(Data records)
--- START ---

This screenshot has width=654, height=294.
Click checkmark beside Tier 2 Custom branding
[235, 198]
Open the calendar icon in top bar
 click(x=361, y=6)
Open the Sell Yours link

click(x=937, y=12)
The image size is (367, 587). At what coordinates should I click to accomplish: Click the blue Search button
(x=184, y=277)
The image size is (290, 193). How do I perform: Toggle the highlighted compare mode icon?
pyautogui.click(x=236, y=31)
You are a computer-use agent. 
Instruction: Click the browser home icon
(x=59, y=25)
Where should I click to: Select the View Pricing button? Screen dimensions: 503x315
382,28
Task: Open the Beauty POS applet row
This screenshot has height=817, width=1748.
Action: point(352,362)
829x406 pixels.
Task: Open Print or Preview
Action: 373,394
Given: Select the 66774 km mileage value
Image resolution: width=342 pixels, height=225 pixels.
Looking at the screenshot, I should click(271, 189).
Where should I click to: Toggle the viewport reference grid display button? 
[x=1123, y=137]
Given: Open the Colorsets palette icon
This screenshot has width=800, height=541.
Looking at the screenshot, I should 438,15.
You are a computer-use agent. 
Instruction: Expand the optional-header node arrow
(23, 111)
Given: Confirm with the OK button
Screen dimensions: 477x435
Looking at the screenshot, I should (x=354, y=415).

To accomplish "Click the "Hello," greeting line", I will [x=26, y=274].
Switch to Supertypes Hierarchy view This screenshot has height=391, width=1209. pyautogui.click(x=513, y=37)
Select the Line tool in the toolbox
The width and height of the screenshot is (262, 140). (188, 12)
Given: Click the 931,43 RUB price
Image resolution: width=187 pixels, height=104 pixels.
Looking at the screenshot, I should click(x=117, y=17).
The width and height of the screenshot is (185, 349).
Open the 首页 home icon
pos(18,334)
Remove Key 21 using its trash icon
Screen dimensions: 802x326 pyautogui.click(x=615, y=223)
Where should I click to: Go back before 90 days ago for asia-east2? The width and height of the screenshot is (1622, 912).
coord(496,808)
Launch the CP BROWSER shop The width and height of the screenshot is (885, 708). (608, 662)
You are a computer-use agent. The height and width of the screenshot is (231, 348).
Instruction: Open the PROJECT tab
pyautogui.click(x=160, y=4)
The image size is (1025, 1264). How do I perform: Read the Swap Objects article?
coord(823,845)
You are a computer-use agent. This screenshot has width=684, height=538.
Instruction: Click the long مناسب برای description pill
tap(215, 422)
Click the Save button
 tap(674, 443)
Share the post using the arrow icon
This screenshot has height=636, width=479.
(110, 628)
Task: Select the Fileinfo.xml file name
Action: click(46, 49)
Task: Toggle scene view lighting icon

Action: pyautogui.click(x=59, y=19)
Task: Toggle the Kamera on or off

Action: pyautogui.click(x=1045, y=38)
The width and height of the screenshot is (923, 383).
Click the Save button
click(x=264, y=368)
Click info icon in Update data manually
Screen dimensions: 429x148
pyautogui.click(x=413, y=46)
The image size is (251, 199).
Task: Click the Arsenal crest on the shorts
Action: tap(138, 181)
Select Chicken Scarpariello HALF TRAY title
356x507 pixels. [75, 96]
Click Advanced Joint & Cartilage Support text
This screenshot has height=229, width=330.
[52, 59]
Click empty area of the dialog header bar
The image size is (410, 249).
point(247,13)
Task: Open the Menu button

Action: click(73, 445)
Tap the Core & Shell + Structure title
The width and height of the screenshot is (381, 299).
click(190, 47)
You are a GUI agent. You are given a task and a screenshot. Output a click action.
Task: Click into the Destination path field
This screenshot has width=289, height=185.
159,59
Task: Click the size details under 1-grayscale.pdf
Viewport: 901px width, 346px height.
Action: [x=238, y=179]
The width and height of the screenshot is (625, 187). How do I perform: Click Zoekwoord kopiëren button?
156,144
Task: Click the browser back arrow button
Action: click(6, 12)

--- END ---

**What to do**
A bare number is the expected answer: the tally of lines in the records above holding "agent".

**Result for this exercise**
5